Consigne A. Dans l'extrait sur la PRI, quel juge était alors à la Section de première instance ?

Texte fourni.
# # # # #
Je partage l'avis exprimé par le juge Rothstein, alors juge à la Section de première instance, dans Kanagaratnam c. Ministre de l'Emploi et de l'Immigration (1994), 83 F.T.R. 131 (C.F. 1re inst.), lorsqu'il déclare que la décision de notre Cour dans l'arrêt Thirunavukkarasu n'exclut pas comme facteur à prendre en considération dans l'examen du caractère raisonnable de la PRI l'absence de parents à l'endroit sûr ou dans les environs. Toutefois, la Cour y établit clairement que l'absence de parents n'est pas en soi un élément suffisant pour que la PRI soit déraisonnable. [page171] Lorsqu'une personne doit abandonner la douceur de son foyer pour aller s'installer dans une autre partie du pays, y trouver du travail et recommencer sa vie loin de sa famille et de ses amis, elle est assurément confrontée à des épreuves, et même à des épreuves indues. Toutefois, ce ne sont pas là les épreuves indues dont notre Cour fait état dans l'arrêt Thirunavukkarasu. (Ranganathan c. Canada (Ministre de la Citoyenneté et de l'Immigration), [2001] 2 C.F. 164 (C.A.) au paragraphe 14)
# # # # #
[Enregistrements pour repérer des mots et des éléments]
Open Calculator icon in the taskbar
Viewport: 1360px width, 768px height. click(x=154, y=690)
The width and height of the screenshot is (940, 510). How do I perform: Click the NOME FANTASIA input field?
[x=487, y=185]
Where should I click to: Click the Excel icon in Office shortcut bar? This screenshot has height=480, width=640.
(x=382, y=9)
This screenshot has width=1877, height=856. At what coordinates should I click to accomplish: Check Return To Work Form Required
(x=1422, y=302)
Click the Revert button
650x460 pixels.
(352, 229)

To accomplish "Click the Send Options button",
# # # # #
Consigne B. Recopiez sans rien changer les lignes des enregistrements, en partant de celle qui contient « This screenshot has width=1877, height=856. » et en allant jusqu'à la fin des enregistrements, les deux bouts compris.

Réponse rédigée A. Le juge Rothstein.

Réponse rédigée B.
This screenshot has width=1877, height=856. At what coordinates should I click to accomplish: Check Return To Work Form Required
(x=1422, y=302)
Click the Revert button
650x460 pixels.
(352, 229)

To accomplish "Click the Send Options button",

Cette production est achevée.